• Required work:
Reproduce, word for word, the stretch of the Toronto stock market report from "Goswami said quarterly" through "and new routes.".

• Text under study:
-- -- --

CANADA STOCKS-TSX scratches higher after seven-day skid

* Updates with index turning higher; adds portfolio manager’s comments

TORONTO, July 28 (Reuters) - Canada’s main stock index edged higher on Tuesday after a seven-day streak of losses as investors picked through earnings reports and several resource stocks got a bounce from recent lows.

BlackBerry Ltd gained 4.8 percent to C$9.96 after Morgan Stanley upgraded the stock of the smartphone pioneer.

Shares in oil company Husky Energy Inc jumped 3.4 percent to C$23.34 after its quarterly report.

At 11:03 a.m. EDT (1503 GMT), the Toronto Stock Exchange’s S&P/TSX composite index was up 10.01 points, or 0.07 percent, at 14,011.38. It had traded in the red for much of the morning, and is down more than 5 percent in the past month.

The Chinese equities rout of the past week pummeled oil prices, hitting the shares of Canadian oil companies and exposing many resource companies to the prospect of less demand for their products as fears for the world’s second largest economy increase.

“Weaker economic numbers out of China and other emerging market countries don’t portend well for the commodity complex, which is what Canada is based on,” said Manash Goswami, a portfolio manager at First Asset Investment Management.

Goswami said quarterly corporate earnings have so far been adequate but not outstanding.

“Companies are cost-cutting and they are managing their way through this, but we haven’t seen robust top-line growth,” he said.

Shares in WestJet Airlines Ltd fell 1.2 percent to C$22.39 even though the company reported a 19 percent rise in profit, helped by lower fuel costs and new routes.

Home Capital Group Inc fell 5.6 percent to C$27.52. The alternative lender said after the close on Monday that board member James Baille, a former chairman of the Ontario Securities Commission, had resigned.

Pipeline operator Enbridge Inc fell 1.1 percent to C$54.27, while First Quantum Minerals Ltd lost 4.9 percent to C$10.99. Production at its Zambian mines was hit by power cuts.

-- -- --

• Data section:
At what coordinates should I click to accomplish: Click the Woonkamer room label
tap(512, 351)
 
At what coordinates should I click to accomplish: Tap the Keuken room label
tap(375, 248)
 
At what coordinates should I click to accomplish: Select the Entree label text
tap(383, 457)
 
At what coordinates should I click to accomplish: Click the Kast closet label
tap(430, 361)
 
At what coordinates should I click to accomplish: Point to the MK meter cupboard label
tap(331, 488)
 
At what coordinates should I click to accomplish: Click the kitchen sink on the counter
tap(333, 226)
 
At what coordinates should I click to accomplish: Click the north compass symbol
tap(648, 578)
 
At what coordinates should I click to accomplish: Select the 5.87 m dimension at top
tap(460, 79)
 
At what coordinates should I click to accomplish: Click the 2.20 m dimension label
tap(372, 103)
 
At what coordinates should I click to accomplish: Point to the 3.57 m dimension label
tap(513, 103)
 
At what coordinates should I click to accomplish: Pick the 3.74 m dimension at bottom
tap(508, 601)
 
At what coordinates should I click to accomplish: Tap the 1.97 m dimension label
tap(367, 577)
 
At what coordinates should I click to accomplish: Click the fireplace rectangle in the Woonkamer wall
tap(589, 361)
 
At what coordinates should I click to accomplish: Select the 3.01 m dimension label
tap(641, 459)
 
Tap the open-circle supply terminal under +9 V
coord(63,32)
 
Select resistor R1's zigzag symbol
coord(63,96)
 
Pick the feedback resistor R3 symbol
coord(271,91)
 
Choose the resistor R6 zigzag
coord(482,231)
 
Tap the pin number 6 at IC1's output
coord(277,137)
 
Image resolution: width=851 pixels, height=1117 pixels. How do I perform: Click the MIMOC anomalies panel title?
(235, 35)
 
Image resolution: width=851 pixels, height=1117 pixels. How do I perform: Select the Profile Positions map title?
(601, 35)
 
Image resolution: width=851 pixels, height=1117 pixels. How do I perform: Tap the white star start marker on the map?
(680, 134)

-- -- --

• Solution for this exercise:
Goswami said quarterly corporate earnings have so far been adequate but not outstanding.

“Companies are cost-cutting and they are managing their way through this, but we haven’t seen robust top-line growth,” he said.

Shares in WestJet Airlines Ltd fell 1.2 percent to C$22.39 even though the company reported a 19 percent rise in profit, helped by lower fuel costs and new routes.